▸ THE PROBLEM:
Filter the entries that follow, copying every line in which the word "element" appears.
DATA FOR THIS TASK START
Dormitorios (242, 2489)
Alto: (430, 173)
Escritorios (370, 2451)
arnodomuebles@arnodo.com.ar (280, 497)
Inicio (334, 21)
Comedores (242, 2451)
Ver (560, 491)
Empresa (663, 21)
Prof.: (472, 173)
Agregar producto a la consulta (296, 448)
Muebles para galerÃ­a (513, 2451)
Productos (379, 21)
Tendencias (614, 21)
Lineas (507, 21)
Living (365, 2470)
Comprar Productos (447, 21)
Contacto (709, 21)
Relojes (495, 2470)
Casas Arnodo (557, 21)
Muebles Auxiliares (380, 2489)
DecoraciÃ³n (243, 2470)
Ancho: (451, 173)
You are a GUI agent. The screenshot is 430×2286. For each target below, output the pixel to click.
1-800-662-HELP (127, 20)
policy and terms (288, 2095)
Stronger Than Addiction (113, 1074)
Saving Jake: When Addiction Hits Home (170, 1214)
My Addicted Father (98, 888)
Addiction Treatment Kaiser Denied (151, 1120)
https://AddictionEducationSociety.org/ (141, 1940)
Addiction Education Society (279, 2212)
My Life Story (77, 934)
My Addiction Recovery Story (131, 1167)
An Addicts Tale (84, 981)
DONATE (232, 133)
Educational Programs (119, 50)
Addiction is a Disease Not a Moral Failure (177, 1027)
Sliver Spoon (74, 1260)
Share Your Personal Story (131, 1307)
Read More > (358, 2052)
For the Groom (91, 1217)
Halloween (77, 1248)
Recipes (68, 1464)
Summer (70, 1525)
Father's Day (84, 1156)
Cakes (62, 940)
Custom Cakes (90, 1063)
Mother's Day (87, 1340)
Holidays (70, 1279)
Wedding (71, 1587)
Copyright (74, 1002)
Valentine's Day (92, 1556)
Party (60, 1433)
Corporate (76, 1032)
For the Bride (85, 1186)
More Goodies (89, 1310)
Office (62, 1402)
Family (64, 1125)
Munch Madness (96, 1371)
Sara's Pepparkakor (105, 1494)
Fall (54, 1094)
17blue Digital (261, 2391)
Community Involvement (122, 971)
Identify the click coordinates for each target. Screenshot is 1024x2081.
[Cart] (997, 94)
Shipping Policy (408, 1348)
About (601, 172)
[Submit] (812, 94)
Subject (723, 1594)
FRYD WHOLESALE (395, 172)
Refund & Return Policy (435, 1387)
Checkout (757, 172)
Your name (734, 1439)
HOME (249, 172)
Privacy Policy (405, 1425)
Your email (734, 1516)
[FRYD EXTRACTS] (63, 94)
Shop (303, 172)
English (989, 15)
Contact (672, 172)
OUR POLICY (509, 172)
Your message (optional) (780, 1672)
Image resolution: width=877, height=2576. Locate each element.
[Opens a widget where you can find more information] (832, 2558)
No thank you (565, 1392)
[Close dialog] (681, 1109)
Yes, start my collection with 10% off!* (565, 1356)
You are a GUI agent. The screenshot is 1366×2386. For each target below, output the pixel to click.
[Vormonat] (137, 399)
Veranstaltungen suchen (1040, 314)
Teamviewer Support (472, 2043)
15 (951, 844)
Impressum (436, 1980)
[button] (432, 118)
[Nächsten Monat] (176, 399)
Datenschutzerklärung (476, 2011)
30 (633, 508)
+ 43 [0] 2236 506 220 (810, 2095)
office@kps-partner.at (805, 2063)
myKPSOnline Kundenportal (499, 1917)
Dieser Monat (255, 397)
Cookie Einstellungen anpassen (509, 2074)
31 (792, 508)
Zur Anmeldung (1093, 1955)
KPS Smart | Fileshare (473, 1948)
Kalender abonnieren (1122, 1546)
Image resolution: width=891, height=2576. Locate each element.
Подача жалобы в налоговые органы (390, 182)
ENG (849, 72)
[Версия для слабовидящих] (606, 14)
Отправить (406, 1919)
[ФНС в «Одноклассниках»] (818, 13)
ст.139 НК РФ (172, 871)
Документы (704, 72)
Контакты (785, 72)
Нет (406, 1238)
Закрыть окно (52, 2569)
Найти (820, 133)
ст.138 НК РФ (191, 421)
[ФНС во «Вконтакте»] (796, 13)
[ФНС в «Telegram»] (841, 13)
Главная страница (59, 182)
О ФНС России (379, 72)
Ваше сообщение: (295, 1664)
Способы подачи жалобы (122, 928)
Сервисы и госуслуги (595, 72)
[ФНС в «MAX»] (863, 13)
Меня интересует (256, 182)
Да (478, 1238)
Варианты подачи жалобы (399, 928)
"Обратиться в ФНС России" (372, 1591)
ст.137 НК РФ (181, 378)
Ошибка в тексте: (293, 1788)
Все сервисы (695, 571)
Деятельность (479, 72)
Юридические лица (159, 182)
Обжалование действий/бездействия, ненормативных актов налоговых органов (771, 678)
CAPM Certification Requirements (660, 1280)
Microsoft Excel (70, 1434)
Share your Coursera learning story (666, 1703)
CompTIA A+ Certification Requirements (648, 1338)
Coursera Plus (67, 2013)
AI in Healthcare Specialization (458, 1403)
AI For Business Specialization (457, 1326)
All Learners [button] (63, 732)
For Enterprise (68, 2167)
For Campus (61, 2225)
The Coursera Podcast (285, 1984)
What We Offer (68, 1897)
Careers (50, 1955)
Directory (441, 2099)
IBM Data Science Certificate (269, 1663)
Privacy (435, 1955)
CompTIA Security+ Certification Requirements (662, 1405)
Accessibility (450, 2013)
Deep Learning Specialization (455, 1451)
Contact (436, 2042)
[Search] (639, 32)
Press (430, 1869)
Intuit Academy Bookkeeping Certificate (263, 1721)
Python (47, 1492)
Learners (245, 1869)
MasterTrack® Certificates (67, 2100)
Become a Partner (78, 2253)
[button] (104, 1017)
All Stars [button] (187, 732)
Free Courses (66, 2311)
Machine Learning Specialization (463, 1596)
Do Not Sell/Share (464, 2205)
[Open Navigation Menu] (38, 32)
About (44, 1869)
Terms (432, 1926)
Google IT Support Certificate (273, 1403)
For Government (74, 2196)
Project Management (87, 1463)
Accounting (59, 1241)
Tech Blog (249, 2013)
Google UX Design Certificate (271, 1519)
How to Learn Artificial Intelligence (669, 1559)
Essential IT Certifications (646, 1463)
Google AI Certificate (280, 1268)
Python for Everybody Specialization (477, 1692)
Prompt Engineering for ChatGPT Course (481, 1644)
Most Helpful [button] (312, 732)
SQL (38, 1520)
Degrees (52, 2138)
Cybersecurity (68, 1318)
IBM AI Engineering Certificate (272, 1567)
DATA FOR THIS TASK END
▸ YOUR SOLUTION:
Image resolution: width=877, height=2576. Locate each element.
Image resolution: width=891, height=2576. Locate each element.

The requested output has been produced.